### What you are asked to do
Repeat, exactly and completely, the entries shown underneath.

### Data under study
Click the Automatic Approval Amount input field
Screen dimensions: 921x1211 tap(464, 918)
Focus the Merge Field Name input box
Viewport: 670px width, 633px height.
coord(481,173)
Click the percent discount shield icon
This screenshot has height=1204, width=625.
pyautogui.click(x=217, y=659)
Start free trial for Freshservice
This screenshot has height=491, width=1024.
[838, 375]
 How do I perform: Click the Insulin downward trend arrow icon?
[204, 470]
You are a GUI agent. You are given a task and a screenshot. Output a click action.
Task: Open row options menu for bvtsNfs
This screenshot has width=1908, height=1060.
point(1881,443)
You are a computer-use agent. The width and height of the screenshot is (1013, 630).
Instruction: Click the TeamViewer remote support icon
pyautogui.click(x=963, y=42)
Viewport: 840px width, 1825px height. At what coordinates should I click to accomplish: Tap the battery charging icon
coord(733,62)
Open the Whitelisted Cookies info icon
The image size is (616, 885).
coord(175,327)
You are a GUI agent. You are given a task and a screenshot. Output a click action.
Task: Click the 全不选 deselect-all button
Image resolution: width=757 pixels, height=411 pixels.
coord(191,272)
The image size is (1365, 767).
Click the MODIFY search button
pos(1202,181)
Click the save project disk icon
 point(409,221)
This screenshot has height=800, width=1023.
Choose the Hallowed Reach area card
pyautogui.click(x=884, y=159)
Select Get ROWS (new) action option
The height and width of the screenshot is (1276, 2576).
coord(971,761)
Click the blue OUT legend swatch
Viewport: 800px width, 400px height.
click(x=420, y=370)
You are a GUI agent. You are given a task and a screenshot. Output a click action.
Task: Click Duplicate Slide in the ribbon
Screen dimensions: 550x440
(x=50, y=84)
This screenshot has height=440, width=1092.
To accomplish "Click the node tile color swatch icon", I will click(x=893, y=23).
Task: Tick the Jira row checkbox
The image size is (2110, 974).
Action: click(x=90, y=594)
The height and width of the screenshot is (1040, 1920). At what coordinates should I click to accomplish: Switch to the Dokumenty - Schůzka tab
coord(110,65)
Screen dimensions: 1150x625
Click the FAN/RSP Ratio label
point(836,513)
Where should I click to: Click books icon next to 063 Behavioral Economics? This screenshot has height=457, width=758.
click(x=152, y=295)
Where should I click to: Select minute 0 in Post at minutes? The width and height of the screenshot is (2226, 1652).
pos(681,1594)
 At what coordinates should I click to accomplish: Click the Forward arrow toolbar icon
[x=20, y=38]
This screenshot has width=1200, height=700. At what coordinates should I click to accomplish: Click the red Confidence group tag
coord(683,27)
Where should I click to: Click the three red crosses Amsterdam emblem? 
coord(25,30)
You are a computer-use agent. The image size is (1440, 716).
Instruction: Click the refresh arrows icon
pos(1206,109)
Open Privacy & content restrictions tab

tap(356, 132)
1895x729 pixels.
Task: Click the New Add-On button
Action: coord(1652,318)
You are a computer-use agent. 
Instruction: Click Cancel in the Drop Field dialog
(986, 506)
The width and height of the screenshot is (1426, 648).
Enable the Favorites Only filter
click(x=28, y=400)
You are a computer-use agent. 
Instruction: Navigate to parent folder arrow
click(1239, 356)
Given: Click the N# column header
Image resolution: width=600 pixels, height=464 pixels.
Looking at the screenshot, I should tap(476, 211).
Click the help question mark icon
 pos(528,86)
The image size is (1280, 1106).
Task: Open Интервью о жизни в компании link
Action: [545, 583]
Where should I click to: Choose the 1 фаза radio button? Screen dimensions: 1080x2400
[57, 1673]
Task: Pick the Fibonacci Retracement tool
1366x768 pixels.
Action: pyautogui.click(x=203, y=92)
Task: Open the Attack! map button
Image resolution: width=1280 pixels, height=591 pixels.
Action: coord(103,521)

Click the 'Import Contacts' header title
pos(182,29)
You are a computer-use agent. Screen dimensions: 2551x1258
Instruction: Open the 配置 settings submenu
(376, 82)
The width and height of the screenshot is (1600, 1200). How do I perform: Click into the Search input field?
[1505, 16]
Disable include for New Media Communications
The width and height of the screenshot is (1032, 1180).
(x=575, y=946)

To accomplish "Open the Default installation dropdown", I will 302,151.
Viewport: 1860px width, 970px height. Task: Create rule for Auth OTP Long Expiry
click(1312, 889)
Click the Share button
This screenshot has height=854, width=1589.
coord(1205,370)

### Output of the task
Click the Automatic Approval Amount input field
Screen dimensions: 921x1211 tap(464, 918)
Focus the Merge Field Name input box
Viewport: 670px width, 633px height.
coord(481,173)
Click the percent discount shield icon
This screenshot has height=1204, width=625.
pyautogui.click(x=217, y=659)
Start free trial for Freshservice
This screenshot has height=491, width=1024.
[838, 375]
 How do I perform: Click the Insulin downward trend arrow icon?
[204, 470]
You are a GUI agent. You are given a task and a screenshot. Output a click action.
Task: Open row options menu for bvtsNfs
This screenshot has width=1908, height=1060.
point(1881,443)
You are a computer-use agent. The width and height of the screenshot is (1013, 630).
Instruction: Click the TeamViewer remote support icon
pyautogui.click(x=963, y=42)
Viewport: 840px width, 1825px height. At what coordinates should I click to accomplish: Tap the battery charging icon
coord(733,62)
Open the Whitelisted Cookies info icon
The image size is (616, 885).
coord(175,327)
You are a GUI agent. You are given a task and a screenshot. Output a click action.
Task: Click the 全不选 deselect-all button
Image resolution: width=757 pixels, height=411 pixels.
coord(191,272)
The image size is (1365, 767).
Click the MODIFY search button
pos(1202,181)
Click the save project disk icon
 point(409,221)
This screenshot has height=800, width=1023.
Choose the Hallowed Reach area card
pyautogui.click(x=884, y=159)
Select Get ROWS (new) action option
The height and width of the screenshot is (1276, 2576).
coord(971,761)
Click the blue OUT legend swatch
Viewport: 800px width, 400px height.
click(x=420, y=370)
You are a GUI agent. You are given a task and a screenshot. Output a click action.
Task: Click Duplicate Slide in the ribbon
Screen dimensions: 550x440
(x=50, y=84)
This screenshot has height=440, width=1092.
To accomplish "Click the node tile color swatch icon", I will click(x=893, y=23).
Task: Tick the Jira row checkbox
The image size is (2110, 974).
Action: click(x=90, y=594)
The height and width of the screenshot is (1040, 1920). At what coordinates should I click to accomplish: Switch to the Dokumenty - Schůzka tab
coord(110,65)
Screen dimensions: 1150x625
Click the FAN/RSP Ratio label
point(836,513)
Where should I click to: Click books icon next to 063 Behavioral Economics? This screenshot has height=457, width=758.
click(x=152, y=295)
Where should I click to: Select minute 0 in Post at minutes? The width and height of the screenshot is (2226, 1652).
pos(681,1594)
 At what coordinates should I click to accomplish: Click the Forward arrow toolbar icon
[x=20, y=38]
This screenshot has width=1200, height=700. At what coordinates should I click to accomplish: Click the red Confidence group tag
coord(683,27)
Where should I click to: Click the three red crosses Amsterdam emblem? 
coord(25,30)
You are a computer-use agent. The image size is (1440, 716).
Instruction: Click the refresh arrows icon
pos(1206,109)
Open Privacy & content restrictions tab

tap(356, 132)
1895x729 pixels.
Task: Click the New Add-On button
Action: coord(1652,318)
You are a computer-use agent. 
Instruction: Click Cancel in the Drop Field dialog
(986, 506)
The width and height of the screenshot is (1426, 648).
Enable the Favorites Only filter
click(x=28, y=400)
You are a computer-use agent. 
Instruction: Navigate to parent folder arrow
click(1239, 356)
Given: Click the N# column header
Image resolution: width=600 pixels, height=464 pixels.
Looking at the screenshot, I should tap(476, 211).
Click the help question mark icon
 pos(528,86)
The image size is (1280, 1106).
Task: Open Интервью о жизни в компании link
Action: [545, 583]
Where should I click to: Choose the 1 фаза radio button? Screen dimensions: 1080x2400
[57, 1673]
Task: Pick the Fibonacci Retracement tool
1366x768 pixels.
Action: pyautogui.click(x=203, y=92)
Task: Open the Attack! map button
Image resolution: width=1280 pixels, height=591 pixels.
Action: coord(103,521)

Click the 'Import Contacts' header title
pos(182,29)
You are a computer-use agent. Screen dimensions: 2551x1258
Instruction: Open the 配置 settings submenu
(376, 82)
The width and height of the screenshot is (1600, 1200). How do I perform: Click into the Search input field?
[1505, 16]
Disable include for New Media Communications
The width and height of the screenshot is (1032, 1180).
(x=575, y=946)

To accomplish "Open the Default installation dropdown", I will 302,151.
Viewport: 1860px width, 970px height. Task: Create rule for Auth OTP Long Expiry
click(1312, 889)
Click the Share button
This screenshot has height=854, width=1589.
coord(1205,370)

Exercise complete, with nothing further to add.